▶ GIVEN PROBLEM
Print the stretch of the material from the line containing "Screen dimensions: 293x255" through the line containing "will (x=14, y=16).", reproducing each line verbatim.

Data records

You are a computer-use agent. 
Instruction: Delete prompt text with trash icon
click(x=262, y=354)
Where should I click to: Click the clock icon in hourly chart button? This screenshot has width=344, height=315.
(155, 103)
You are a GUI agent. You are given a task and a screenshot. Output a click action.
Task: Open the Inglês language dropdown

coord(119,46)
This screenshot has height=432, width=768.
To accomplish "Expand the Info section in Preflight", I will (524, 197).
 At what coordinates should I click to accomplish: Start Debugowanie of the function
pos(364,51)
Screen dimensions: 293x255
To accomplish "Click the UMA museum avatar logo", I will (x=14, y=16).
---
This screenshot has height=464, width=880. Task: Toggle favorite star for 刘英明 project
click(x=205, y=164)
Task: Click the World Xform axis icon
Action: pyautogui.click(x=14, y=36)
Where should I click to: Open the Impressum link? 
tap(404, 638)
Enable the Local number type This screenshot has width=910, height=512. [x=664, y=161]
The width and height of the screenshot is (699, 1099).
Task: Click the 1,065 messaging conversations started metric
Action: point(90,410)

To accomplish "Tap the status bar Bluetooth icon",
...
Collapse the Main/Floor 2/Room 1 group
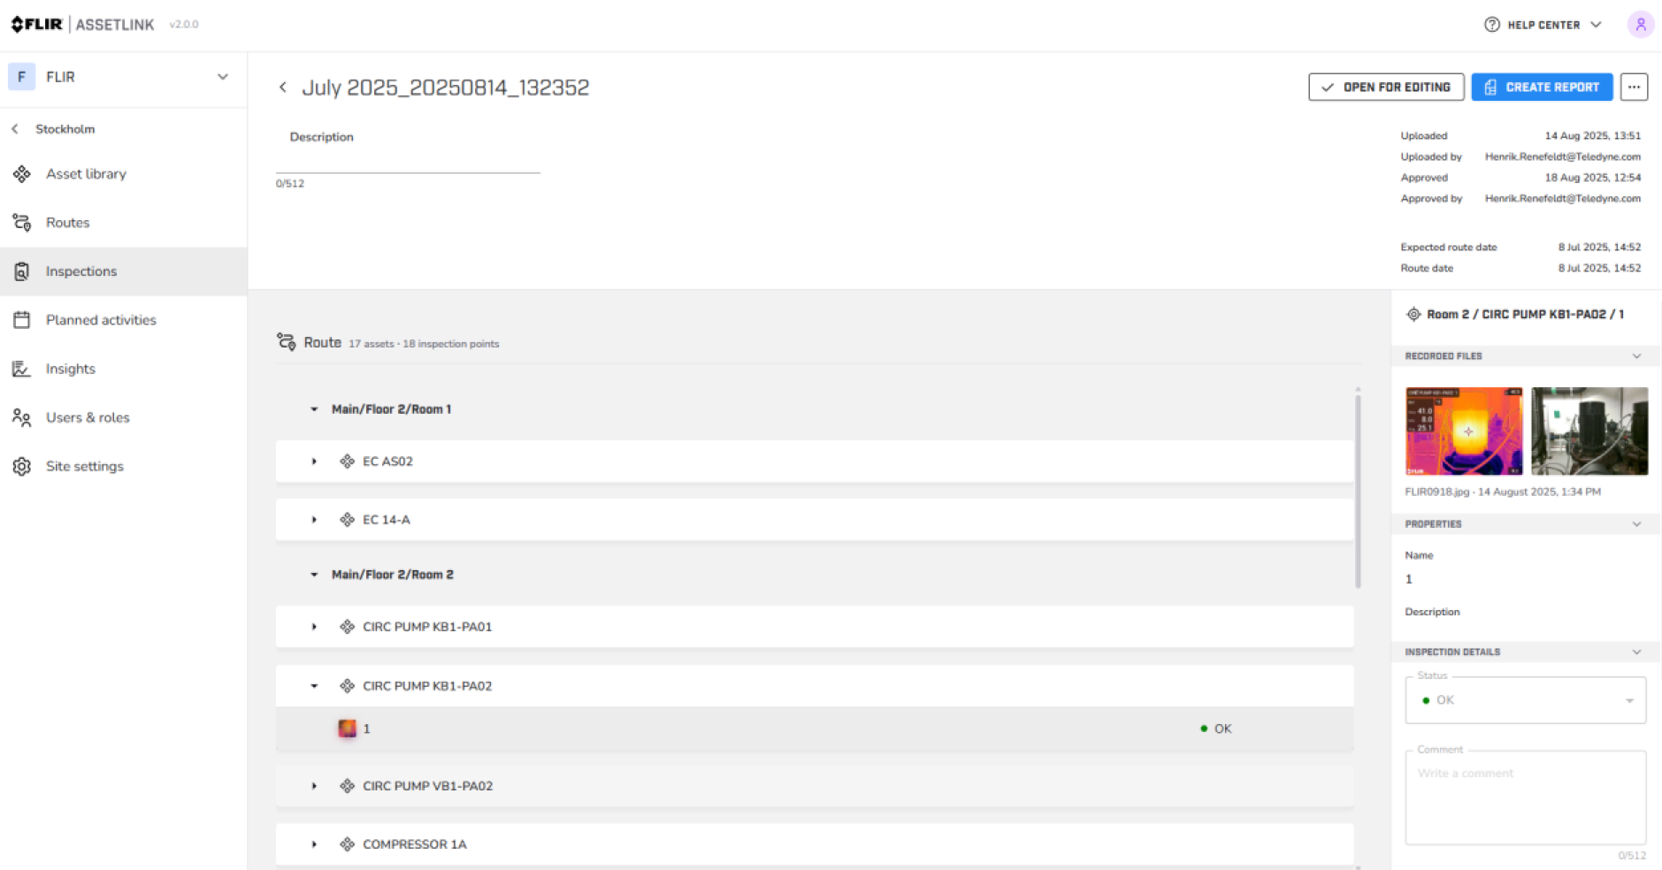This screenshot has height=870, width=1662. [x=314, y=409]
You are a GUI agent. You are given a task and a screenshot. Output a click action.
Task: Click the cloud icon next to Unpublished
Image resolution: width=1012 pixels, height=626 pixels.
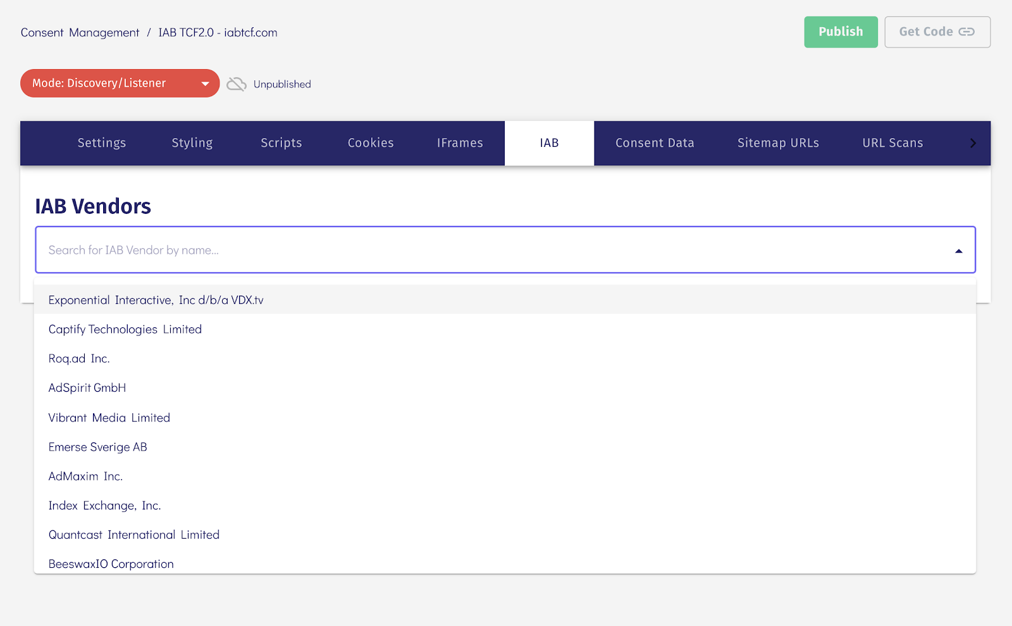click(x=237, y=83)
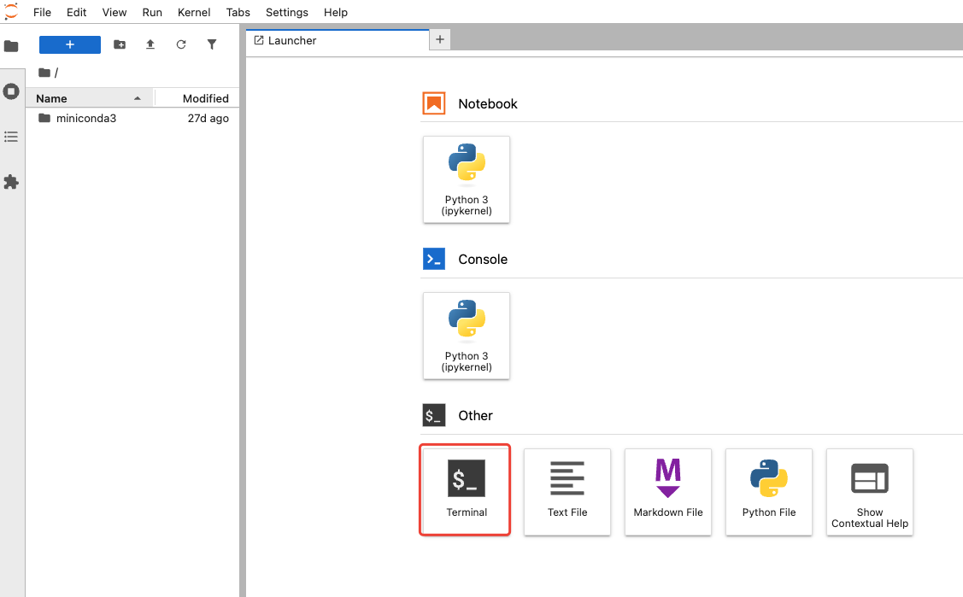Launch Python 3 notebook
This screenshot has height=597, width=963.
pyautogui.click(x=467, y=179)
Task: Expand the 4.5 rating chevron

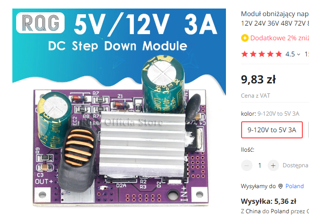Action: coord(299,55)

▶ COMPLETED TASK
Screen dimensions: 293x255
To accomplish "Click the UMA museum avatar logo", I will (x=14, y=16).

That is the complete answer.